§ Exercise instructions
Transcribe the following records exactly, images excluded.

Top of Data section

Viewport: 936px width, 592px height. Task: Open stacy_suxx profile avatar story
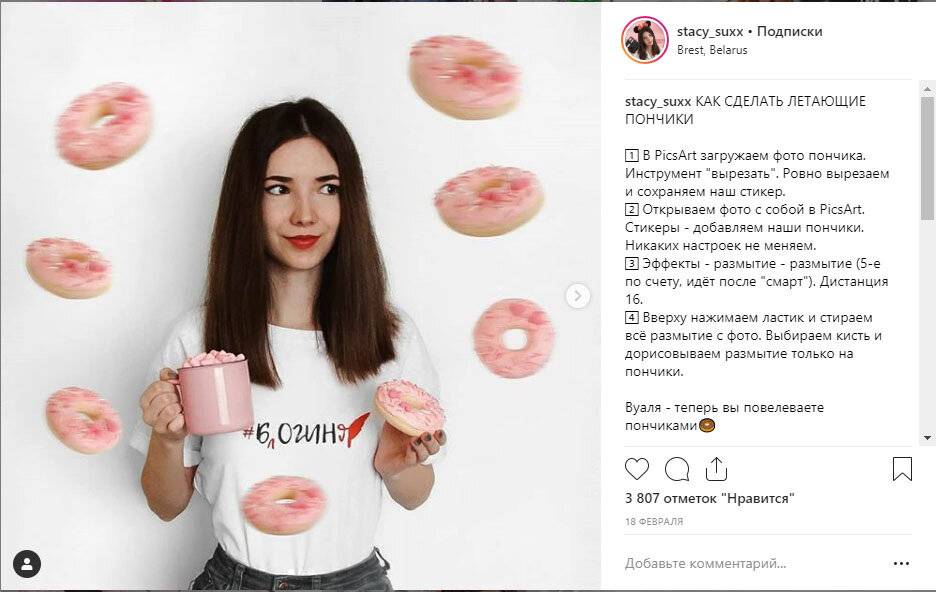click(x=645, y=40)
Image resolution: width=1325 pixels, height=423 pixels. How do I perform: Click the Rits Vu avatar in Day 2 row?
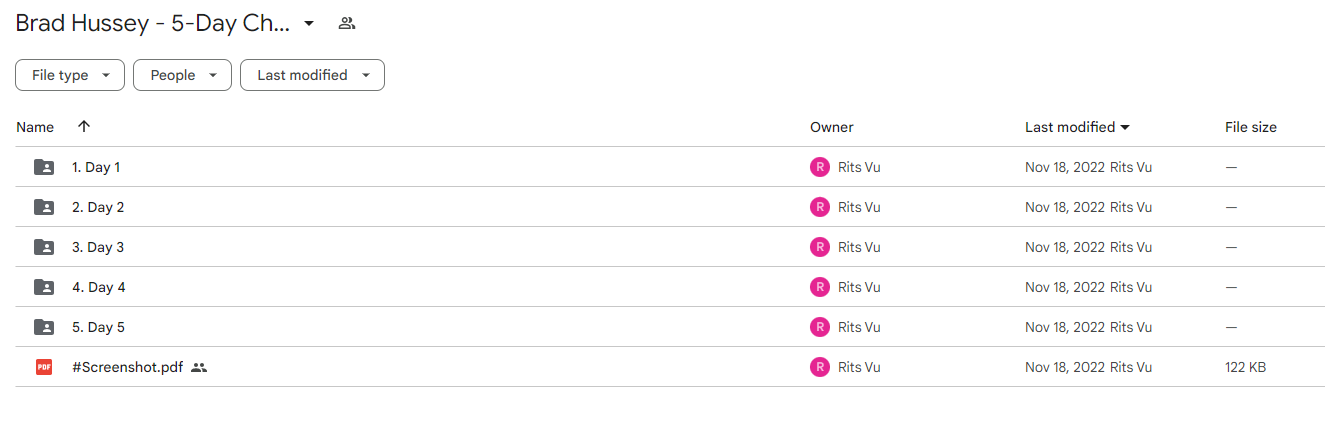point(820,207)
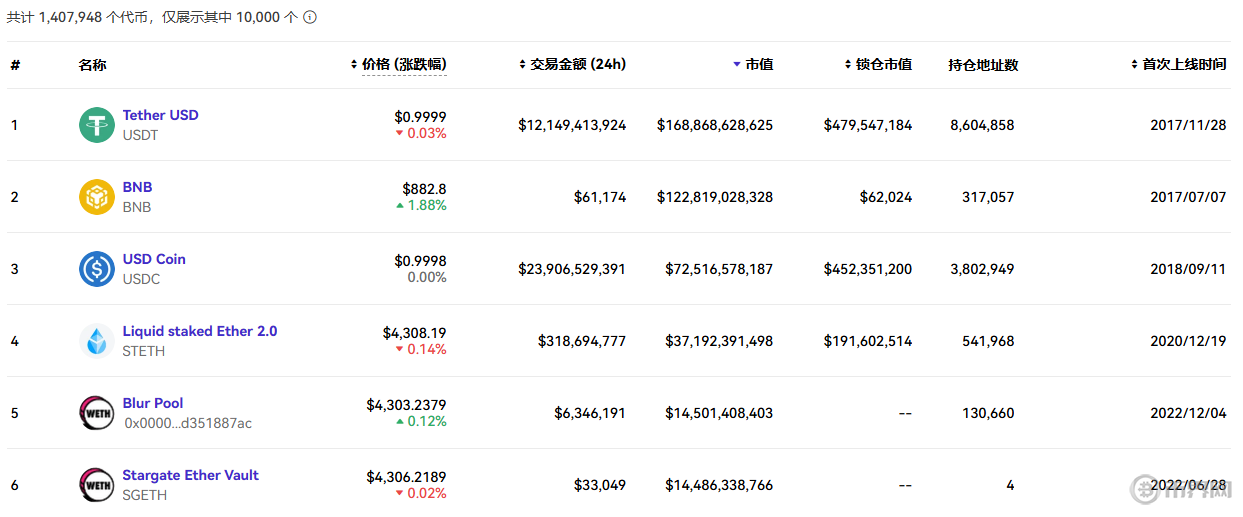Open the Blur Pool token link

point(153,403)
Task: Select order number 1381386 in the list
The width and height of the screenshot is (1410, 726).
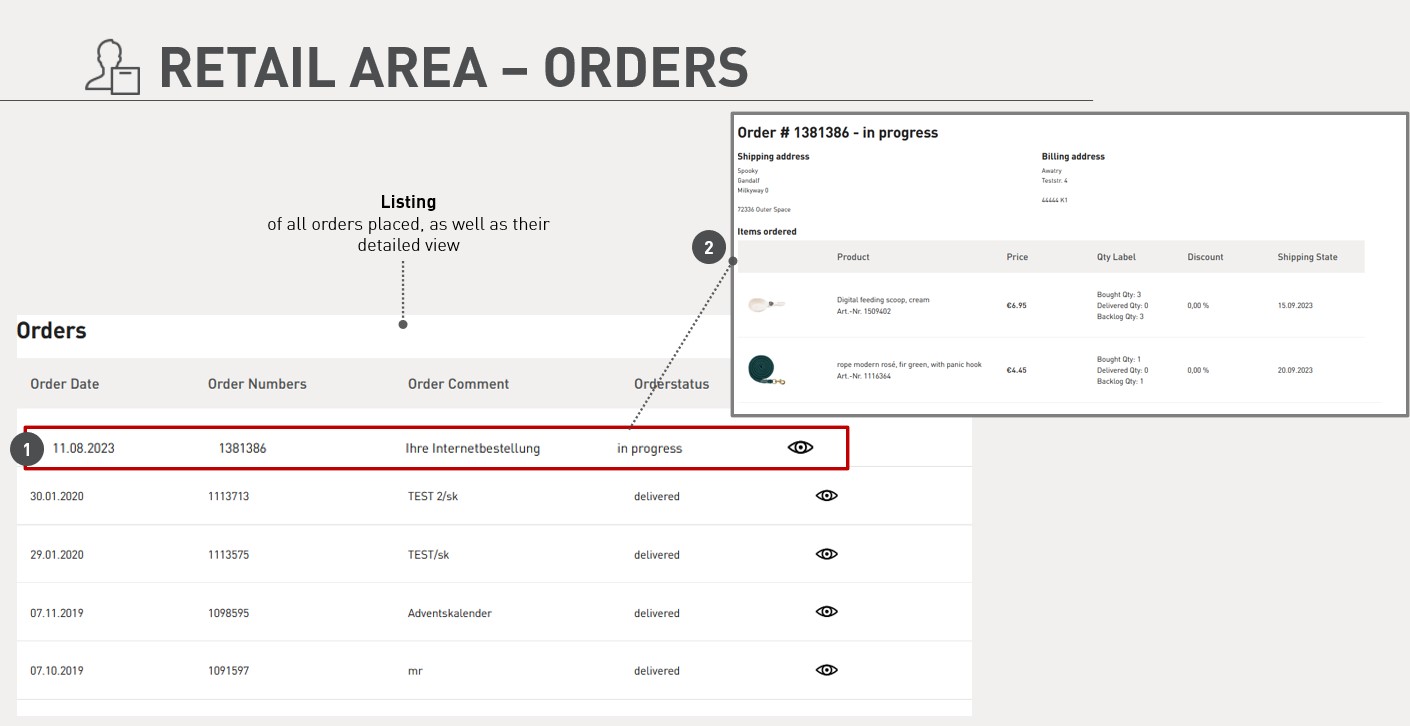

Bottom of Data section

§ Answer area
Viewport: 936px width, 592px height. Task: Open stacy_suxx profile avatar story
click(x=645, y=40)
Image resolution: width=1325 pixels, height=423 pixels. How do I perform: Click the Rits Vu avatar in Day 2 row?
point(820,207)
Open the Blur Pool token link

point(153,403)
Task: Select order number 1381386 in the list
The width and height of the screenshot is (1410, 726).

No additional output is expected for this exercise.